• What this task involves:
Please print out every line of the material, unchanged.

• Recorded data:

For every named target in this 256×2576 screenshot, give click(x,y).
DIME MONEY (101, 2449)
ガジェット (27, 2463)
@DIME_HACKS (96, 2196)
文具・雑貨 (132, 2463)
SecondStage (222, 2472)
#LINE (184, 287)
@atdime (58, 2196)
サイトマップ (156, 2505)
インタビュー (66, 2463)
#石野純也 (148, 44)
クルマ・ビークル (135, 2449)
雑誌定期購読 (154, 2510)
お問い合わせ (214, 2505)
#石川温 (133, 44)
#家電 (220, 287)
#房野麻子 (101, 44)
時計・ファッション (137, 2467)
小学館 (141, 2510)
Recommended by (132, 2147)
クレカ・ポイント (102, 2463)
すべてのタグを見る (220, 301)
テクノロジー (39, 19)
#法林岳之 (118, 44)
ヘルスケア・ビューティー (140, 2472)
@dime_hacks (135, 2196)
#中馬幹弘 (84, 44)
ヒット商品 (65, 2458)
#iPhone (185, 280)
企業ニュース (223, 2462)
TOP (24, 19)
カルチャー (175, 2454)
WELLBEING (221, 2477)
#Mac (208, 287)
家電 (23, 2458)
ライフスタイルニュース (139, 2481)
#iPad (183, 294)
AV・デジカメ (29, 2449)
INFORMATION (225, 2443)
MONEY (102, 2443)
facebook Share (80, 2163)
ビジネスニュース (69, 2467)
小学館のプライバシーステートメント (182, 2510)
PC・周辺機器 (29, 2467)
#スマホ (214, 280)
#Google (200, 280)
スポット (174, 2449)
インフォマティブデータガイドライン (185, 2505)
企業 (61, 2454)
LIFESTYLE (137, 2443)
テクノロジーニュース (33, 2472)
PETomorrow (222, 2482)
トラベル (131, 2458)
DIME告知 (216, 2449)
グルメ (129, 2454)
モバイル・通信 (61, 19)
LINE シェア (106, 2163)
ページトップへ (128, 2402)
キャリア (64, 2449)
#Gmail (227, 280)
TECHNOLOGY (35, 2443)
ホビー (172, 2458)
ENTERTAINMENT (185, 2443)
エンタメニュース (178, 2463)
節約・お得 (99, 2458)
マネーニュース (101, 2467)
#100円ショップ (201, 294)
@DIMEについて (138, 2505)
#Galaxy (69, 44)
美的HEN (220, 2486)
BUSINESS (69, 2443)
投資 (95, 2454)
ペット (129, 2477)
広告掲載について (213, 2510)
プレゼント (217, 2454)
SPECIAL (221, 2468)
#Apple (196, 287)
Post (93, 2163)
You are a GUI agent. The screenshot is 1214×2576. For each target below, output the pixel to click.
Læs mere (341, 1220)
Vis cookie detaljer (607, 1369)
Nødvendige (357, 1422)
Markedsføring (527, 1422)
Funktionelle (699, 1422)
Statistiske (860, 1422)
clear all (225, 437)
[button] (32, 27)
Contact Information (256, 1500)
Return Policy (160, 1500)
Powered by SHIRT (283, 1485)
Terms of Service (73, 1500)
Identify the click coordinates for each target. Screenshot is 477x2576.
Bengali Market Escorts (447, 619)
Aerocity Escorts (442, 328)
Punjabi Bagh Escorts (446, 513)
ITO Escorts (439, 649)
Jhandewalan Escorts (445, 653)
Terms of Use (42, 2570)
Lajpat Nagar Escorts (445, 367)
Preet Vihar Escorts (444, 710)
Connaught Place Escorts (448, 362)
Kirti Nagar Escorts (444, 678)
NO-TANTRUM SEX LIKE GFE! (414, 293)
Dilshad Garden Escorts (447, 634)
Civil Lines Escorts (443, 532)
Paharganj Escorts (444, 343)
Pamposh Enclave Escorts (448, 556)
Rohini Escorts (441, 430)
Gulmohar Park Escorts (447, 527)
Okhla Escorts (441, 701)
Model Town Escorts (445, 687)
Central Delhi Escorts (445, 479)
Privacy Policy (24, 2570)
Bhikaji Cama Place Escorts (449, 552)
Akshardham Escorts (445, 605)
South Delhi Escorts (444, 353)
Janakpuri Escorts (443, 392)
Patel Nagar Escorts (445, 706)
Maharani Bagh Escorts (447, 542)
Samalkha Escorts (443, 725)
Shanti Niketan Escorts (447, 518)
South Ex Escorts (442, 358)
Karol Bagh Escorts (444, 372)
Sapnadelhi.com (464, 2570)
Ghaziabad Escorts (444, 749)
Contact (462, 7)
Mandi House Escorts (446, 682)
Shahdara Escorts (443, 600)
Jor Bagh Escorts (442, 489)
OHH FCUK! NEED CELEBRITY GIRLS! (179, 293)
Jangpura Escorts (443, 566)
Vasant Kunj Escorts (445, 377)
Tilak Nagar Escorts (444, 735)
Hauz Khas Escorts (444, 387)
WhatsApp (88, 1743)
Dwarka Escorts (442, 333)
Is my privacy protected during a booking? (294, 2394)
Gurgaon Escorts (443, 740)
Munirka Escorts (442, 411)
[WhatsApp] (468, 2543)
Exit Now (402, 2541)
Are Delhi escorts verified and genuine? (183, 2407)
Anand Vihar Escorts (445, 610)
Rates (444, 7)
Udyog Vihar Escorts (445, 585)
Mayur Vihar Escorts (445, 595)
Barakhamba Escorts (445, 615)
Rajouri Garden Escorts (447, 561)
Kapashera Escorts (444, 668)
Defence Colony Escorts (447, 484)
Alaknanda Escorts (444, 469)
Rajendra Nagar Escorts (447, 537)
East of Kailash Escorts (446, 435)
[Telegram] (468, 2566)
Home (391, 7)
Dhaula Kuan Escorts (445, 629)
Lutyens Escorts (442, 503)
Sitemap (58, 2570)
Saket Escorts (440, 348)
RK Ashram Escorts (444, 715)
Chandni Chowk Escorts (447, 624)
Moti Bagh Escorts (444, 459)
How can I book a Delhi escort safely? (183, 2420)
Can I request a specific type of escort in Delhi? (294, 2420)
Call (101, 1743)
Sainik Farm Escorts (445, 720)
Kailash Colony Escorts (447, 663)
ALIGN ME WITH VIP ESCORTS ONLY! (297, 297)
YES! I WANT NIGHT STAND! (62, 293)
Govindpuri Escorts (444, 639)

• Output for this task:
For every named target in this 256×2576 screenshot, give click(x,y).
DIME MONEY (101, 2449)
ガジェット (27, 2463)
@DIME_HACKS (96, 2196)
文具・雑貨 (132, 2463)
SecondStage (222, 2472)
#LINE (184, 287)
@atdime (58, 2196)
サイトマップ (156, 2505)
インタビュー (66, 2463)
#石野純也 (148, 44)
クルマ・ビークル (135, 2449)
雑誌定期購読 (154, 2510)
お問い合わせ (214, 2505)
#石川温 (133, 44)
#家電 (220, 287)
#房野麻子 (101, 44)
時計・ファッション (137, 2467)
小学館 (141, 2510)
Recommended by (132, 2147)
クレカ・ポイント (102, 2463)
すべてのタグを見る (220, 301)
テクノロジー (39, 19)
#法林岳之 (118, 44)
ヘルスケア・ビューティー (140, 2472)
@dime_hacks (135, 2196)
#中馬幹弘 (84, 44)
ヒット商品 (65, 2458)
#iPhone (185, 280)
企業ニュース (223, 2462)
TOP (24, 19)
カルチャー (175, 2454)
WELLBEING (221, 2477)
#Mac (208, 287)
家電 (23, 2458)
ライフスタイルニュース (139, 2481)
#iPad (183, 294)
AV・デジカメ (29, 2449)
INFORMATION (225, 2443)
MONEY (102, 2443)
facebook Share (80, 2163)
ビジネスニュース (69, 2467)
小学館のプライバシーステートメント (182, 2510)
PC・周辺機器 (29, 2467)
#スマホ (214, 280)
#Google (200, 280)
スポット (174, 2449)
インフォマティブデータガイドライン (185, 2505)
企業 (61, 2454)
LIFESTYLE (137, 2443)
テクノロジーニュース (33, 2472)
PETomorrow (222, 2482)
トラベル (131, 2458)
DIME告知 (216, 2449)
グルメ (129, 2454)
モバイル・通信 (61, 19)
LINE シェア (106, 2163)
ページトップへ (128, 2402)
キャリア (64, 2449)
#Gmail (227, 280)
TECHNOLOGY (35, 2443)
ホビー (172, 2458)
ENTERTAINMENT (185, 2443)
エンタメニュース (178, 2463)
節約・お得 (99, 2458)
マネーニュース (101, 2467)
#100円ショップ (201, 294)
@DIMEについて (138, 2505)
#Galaxy (69, 44)
美的HEN (220, 2486)
BUSINESS (69, 2443)
投資 (95, 2454)
ペット (129, 2477)
広告掲載について (213, 2510)
プレゼント (217, 2454)
SPECIAL (221, 2468)
#Apple (196, 287)
Post (93, 2163)
You are a GUI agent. The screenshot is 1214×2576. For each target below, output the pixel to click.
Læs mere (341, 1220)
Vis cookie detaljer (607, 1369)
Nødvendige (357, 1422)
Markedsføring (527, 1422)
Funktionelle (699, 1422)
Statistiske (860, 1422)
clear all (225, 437)
[button] (32, 27)
Contact Information (256, 1500)
Return Policy (160, 1500)
Powered by SHIRT (283, 1485)
Terms of Service (73, 1500)
Identify the click coordinates for each target. Screenshot is 477x2576.
Bengali Market Escorts (447, 619)
Aerocity Escorts (442, 328)
Punjabi Bagh Escorts (446, 513)
ITO Escorts (439, 649)
Jhandewalan Escorts (445, 653)
Terms of Use (42, 2570)
Lajpat Nagar Escorts (445, 367)
Preet Vihar Escorts (444, 710)
Connaught Place Escorts (448, 362)
Kirti Nagar Escorts (444, 678)
NO-TANTRUM SEX LIKE GFE! (414, 293)
Dilshad Garden Escorts (447, 634)
Civil Lines Escorts (443, 532)
Paharganj Escorts (444, 343)
Pamposh Enclave Escorts (448, 556)
Rohini Escorts (441, 430)
Gulmohar Park Escorts (447, 527)
Okhla Escorts (441, 701)
Model Town Escorts (445, 687)
Central Delhi Escorts (445, 479)
Privacy Policy (24, 2570)
Bhikaji Cama Place Escorts (449, 552)
Akshardham Escorts (445, 605)
South Delhi Escorts (444, 353)
Janakpuri Escorts (443, 392)
Patel Nagar Escorts (445, 706)
Maharani Bagh Escorts (447, 542)
Samalkha Escorts (443, 725)
Shanti Niketan Escorts (447, 518)
South Ex Escorts (442, 358)
Karol Bagh Escorts (444, 372)
Sapnadelhi.com (464, 2570)
Ghaziabad Escorts (444, 749)
Contact (462, 7)
Mandi House Escorts (446, 682)
Shahdara Escorts (443, 600)
Jor Bagh Escorts (442, 489)
OHH FCUK! NEED CELEBRITY GIRLS! (179, 293)
Jangpura Escorts (443, 566)
Vasant Kunj Escorts (445, 377)
Tilak Nagar Escorts (444, 735)
Hauz Khas Escorts (444, 387)
WhatsApp (88, 1743)
Dwarka Escorts (442, 333)
Is my privacy protected during a booking? (294, 2394)
Gurgaon Escorts (443, 740)
Munirka Escorts (442, 411)
[WhatsApp] (468, 2543)
Exit Now (402, 2541)
Are Delhi escorts verified and genuine? (183, 2407)
Anand Vihar Escorts (445, 610)
Rates (444, 7)
Udyog Vihar Escorts (445, 585)
Mayur Vihar Escorts (445, 595)
Barakhamba Escorts (445, 615)
Rajouri Garden Escorts (447, 561)
Kapashera Escorts (444, 668)
Defence Colony Escorts (447, 484)
Alaknanda Escorts (444, 469)
Rajendra Nagar Escorts (447, 537)
East of Kailash Escorts (446, 435)
[Telegram] (468, 2566)
Home (391, 7)
Dhaula Kuan Escorts (445, 629)
Lutyens Escorts (442, 503)
Sitemap (58, 2570)
Saket Escorts (440, 348)
RK Ashram Escorts (444, 715)
Chandni Chowk Escorts (447, 624)
Moti Bagh Escorts (444, 459)
How can I book a Delhi escort safely? (183, 2420)
Can I request a specific type of escort in Delhi? (294, 2420)
Call (101, 1743)
Sainik Farm Escorts (445, 720)
Kailash Colony Escorts (447, 663)
ALIGN ME WITH VIP ESCORTS ONLY! (297, 297)
YES! I WANT NIGHT STAND! (62, 293)
Govindpuri Escorts (444, 639)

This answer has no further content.